Biologics are being assessed in PsA at a rapid rate—some with persuasive data, some in small but tantalizing samples, Dr. Ruderman said. As new therapies undergo testing, he said, it’s important to consider how they affect the array of disease manifestations.
“This is not just about joints,” he said. “This is a disease that’s about joints, it’s about skin, it’s about enthesitis, it’s about dactylitis, it’s about nail disease. So many other pieces.”
Dr. Ruderman spoke about several therapies, including apremilast, tofacitinib, abatacept, ustekinumab, ixekizumab, secukinumab, bimekizumab, risankizumab and guselkumab.

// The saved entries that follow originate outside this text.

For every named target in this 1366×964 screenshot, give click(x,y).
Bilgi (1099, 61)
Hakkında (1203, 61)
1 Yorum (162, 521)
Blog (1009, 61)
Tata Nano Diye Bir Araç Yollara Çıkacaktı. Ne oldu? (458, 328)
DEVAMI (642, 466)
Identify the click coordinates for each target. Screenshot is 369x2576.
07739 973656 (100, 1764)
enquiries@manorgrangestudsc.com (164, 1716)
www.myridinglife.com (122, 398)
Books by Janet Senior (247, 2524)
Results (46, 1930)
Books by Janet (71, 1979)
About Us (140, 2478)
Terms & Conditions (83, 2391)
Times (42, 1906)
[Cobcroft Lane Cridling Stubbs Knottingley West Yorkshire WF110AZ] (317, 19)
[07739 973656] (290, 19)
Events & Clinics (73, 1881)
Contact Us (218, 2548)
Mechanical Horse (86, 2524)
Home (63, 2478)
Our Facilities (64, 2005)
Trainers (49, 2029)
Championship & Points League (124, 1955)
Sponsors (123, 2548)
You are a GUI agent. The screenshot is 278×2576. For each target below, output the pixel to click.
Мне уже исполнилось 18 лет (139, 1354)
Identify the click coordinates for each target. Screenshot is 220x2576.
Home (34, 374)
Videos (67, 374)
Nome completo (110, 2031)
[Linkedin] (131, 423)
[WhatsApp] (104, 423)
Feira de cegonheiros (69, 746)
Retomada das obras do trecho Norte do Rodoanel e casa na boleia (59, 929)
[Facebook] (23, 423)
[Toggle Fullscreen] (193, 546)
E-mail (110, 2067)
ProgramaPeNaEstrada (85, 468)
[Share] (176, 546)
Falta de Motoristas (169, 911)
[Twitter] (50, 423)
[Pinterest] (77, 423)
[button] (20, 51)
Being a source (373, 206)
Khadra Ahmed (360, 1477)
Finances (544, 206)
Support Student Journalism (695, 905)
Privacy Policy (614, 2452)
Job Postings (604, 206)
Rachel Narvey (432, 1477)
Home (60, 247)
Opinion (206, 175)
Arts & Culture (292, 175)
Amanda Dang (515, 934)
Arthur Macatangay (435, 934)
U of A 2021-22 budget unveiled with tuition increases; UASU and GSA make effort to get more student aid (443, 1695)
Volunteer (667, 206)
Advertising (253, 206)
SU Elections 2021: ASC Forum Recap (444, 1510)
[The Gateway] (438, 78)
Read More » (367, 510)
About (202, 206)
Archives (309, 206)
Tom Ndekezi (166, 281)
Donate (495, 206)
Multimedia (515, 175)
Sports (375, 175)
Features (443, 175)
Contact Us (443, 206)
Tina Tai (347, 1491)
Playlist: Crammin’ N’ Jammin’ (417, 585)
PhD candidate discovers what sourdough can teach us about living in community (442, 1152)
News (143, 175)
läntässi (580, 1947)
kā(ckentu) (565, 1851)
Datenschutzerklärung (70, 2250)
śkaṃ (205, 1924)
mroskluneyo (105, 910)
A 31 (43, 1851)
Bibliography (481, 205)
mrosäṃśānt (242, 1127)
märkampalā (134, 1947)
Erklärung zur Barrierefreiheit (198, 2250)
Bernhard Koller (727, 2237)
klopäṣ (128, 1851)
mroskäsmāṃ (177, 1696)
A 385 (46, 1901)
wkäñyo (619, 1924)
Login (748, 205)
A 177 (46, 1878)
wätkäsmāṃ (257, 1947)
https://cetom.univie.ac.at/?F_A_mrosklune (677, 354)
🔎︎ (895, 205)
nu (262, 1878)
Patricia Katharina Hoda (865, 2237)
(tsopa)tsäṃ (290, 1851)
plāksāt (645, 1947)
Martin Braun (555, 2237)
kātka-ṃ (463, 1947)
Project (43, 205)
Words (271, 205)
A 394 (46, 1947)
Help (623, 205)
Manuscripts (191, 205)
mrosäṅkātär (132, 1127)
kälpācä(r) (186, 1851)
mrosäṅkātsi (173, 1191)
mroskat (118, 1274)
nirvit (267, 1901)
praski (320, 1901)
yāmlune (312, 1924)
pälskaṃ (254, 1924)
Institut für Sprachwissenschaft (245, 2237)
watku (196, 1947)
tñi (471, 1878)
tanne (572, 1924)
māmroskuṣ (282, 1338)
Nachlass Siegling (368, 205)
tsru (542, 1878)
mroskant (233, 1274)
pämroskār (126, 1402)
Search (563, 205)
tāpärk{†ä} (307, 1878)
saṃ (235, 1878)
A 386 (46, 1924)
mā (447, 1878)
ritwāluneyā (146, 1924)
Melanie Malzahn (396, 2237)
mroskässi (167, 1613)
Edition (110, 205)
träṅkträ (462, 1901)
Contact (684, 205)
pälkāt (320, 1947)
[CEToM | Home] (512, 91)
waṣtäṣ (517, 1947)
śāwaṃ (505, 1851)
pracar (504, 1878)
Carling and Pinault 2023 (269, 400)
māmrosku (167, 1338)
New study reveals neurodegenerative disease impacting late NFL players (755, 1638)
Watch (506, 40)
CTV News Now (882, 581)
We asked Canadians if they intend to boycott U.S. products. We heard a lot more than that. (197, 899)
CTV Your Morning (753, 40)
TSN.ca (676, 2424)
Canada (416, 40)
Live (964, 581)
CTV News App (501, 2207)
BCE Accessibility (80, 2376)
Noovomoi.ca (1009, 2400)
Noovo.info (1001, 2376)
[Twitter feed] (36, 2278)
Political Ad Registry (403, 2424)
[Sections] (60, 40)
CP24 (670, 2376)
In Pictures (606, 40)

This drug—which targets cyclic adenosine monophosphate (cAMP), a regulator of several key immune pathways—works for enthesitis and dactylitis, “[a]nd the drug works quickly. We’re used to that with these targeted small molecules,” Dr. Ruderman said. Effects were seen within two to four weeks.1
He advised clinicians not to misinterpret the drug’s ACR 20% score (ACR20) response rate of 40%. “One thinks, ‘Well, that’s not so good.’… Be careful about assuming that means this drug works less well in the people in whom it works. I think what it really means is, this drug works in fewer people. … The people who respond, some of them actually respond pretty well.”
Importantly, he said, “you’re not seeing the immunosuppressive effects [with apremilast] that raise concern for infections [that] we see with some of the biologic agents we’ve been concerned about.”
More data are needed to sort through what can be confusing options, Dr. Ruderman said. ‘We need good comparative efficacy studies.’
This JAK1 and JAK3 inhibitor has been the subject of two PsA trials in the last year, and it was recently approved for PsA. “The tofacitinib response was in the same order of magnitude as we’re used to seeing with adalimumab” among inadequate responders to conventional disease-modifying anti-rheumatic drugs (DMARDs), he said.2
This therapy, which binds CD80 and CD86, produced a “modest” ACR20 response rate of 40%, but it was still superior to placebo and is another option for patients who fail earlier treatments. The response on skin was not impressive, Dr. Ruderman said.